[GOAL OF THE EXERCISE]
Write a continuation of the piece below on single instance storage in Exchange 2007, starting right after its final sentence.

═══ TEXT TO READ ═══

Single Instance Storage in Exchange 2007


Single instance storage is a feature of Exchange that we haven’t talked about much since the 1990s. We made some changes to how single-instancing works in Exchange 2007, so I wanted to give everyone an overview of what’s changed and why. But first, some background:

What is single instance storage?

The idea behind single instance storage is that if a message is addressed to multiple recipients, and these recipients are located on the same database, the message is stored just once. This functionality has existed in Exchange since version 4.0.

Evolution of single instance storage

Over the years, the importance of single instance storage (SIS) in Exchange environments has gradually declined. Ten years ago, Exchange supported about 1000 users per server, with all users on a single database. Today, a typical mailbox server might have 5000 users spread over 50 databases. With one-tenth as many users per database (100 users vs. 1000 users), the potential space savings from single-instancing is reduced by 10x. The move to multiple databases per server, along with the reduction in space savings due to items being deleted over time, means that the space savings from SIS are quite small for most customers. Because of this, we’ve long recommend that customers ignore SIS when planning their storage requirements for Exchange.

SIS has also diminished in importance because of the way storage hardware has evolved. Over the past 10 years, the capacity of disk drives has risen sharply, but IO performance has remained flat, leaving most Exchange customers constrained by disk IO rather than disk space. In 1996, a typical disk was 10GB in size, and delivered about 100 IOPS; or about 10 IOPS/GB. Today, a typical disk is 500 GB and delivers about 100 IOPS; or about 0.2 IOPS/GB. The IOPS per GB has dropped 50 fold. Single instancing is fundamentally about saving disk space at the expense of increased IOs. So, while trading IOs to save space was a good strategy 10 years ago, today a focus on IO reduction makes more sense.

Single instance storage in Exchange 2007

Exchange 2007 included a large amount of work to reduce IO (please refer to http://msexchangeteam.com/archive/2006/09/08/428860.aspx for details). Some of these changes affected the way that Exchange handles single-instancing of messages. In Exchange 2007, attachments are single instanced, but message bodies are not.

This behavior does not apply to the move mailbox operation, so when you transition to Exchange 2007 from Exchange 2000 or Exchange 2003, single instance storage is maintained for both message bodies and attachments, as long as:

  • The mailboxes being moved belong to the same source database and the same destination database
  • You are using a "transition" approach rather than a "migration" approach for your upgrade

For an explanation of the differences between "transition" and "migration," see http://technet.microsoft.com/en-us/library/bb124008.aspx

Looking forward

Given current trends, we expect the value of single instance storage to continue to decline over time. It’s too early for us to say whether SIS will be around in future versions of Exchange. However, we want everyone to understand that it is being deemphasized and should not be a primary factor in today’s deployment or migration plans.

═══ SOURCE MATERIAL ═══

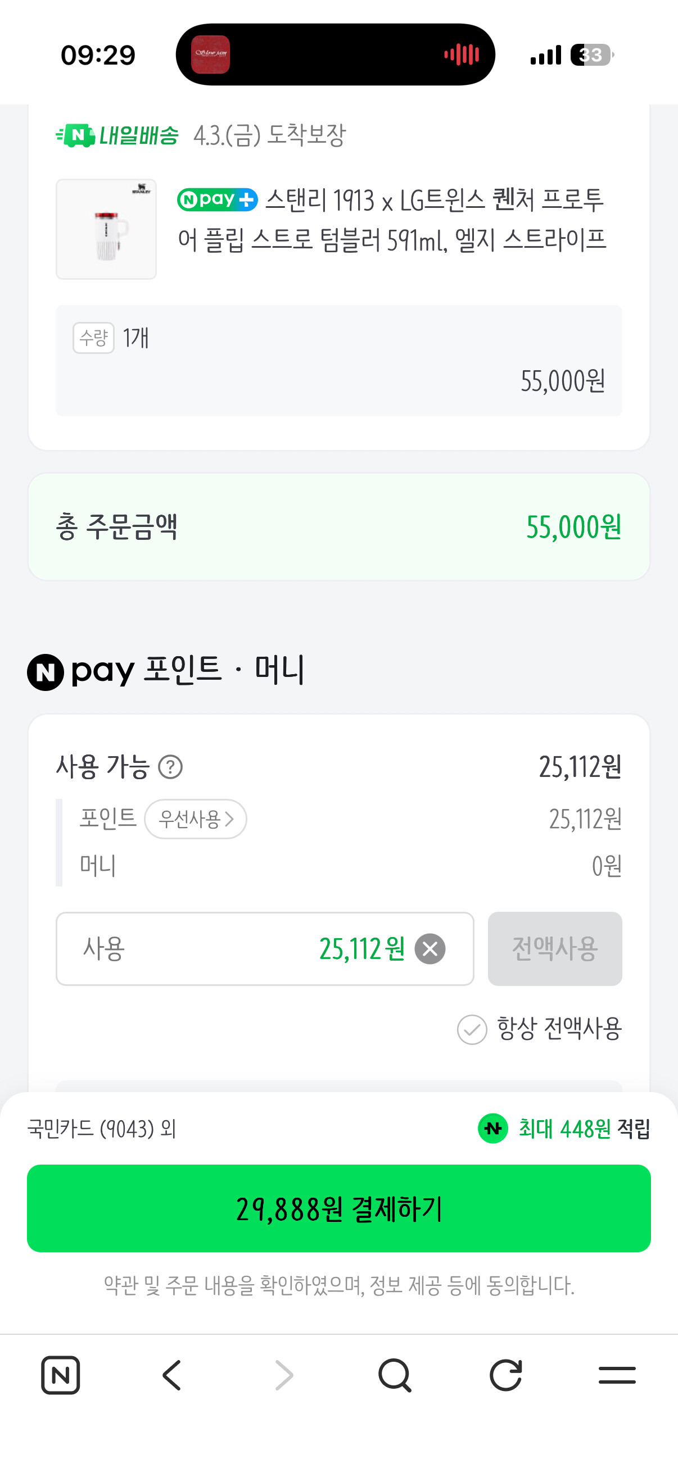Tap the Naver home N icon

pyautogui.click(x=60, y=1375)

═══

[WRITTEN RESPONSE]
Nick Rosenfeld


Share this post :

Comments (21)
  1. Mike Crowley says:

    Thanks for this post!  I’ve always tried to make this arguement, and its great to finally have something definitive to reference!

  2. Joshua Konkle says:

    Hi Nick

    Nice article, you got me thinking as you took me back in time to 1995 with your Exchange 4.0 comment.  I never understood why anyone really cared about Single Instance Storage.  In my experience, from the early days of 4, 5, 5.5sp3 *yay*, 2000 and 2003 SIS was always about message delivery.  Most of the systems we would architect had multiple servers in each site, err group.  This meant that the real benefit was when a message to 1000 people in a remote site, err group, was delivered it didn’t cross the wire 1000 times – just once.  SIS was a keen value for Bridgehead (BH) communication, not storage optimization.

    Only with the advent of Exchange 2007 64-bit and ultra-large cache and more users and larger databases does this become helpful.  SIS is dependent on a lot of users, not just a couple thousand.  The more users and data, increase the probability that the same items will exist. *yay* for IOPs management, thanks for making this point.

    You mention the introduction of detaching attachments.  Administrators can start to see some storage improvements, but is itonly with the pool of users on that server, storage group or store?

    You didn’t mention that in your post – can you clarify where SIS happens?

  3. bday says:

    Joshua, I think you may be confusing Bifurcation and Single Instance Storage. On E2K7 bifurcation happens on the hub transport server closest to the point of delivery using the least cost routing delivery path.

  4. Joshua Konkle says:

    @bday

    bifurcation – that’s interesting.  That’s a topic many people avoid.  Thanks for bringing that up.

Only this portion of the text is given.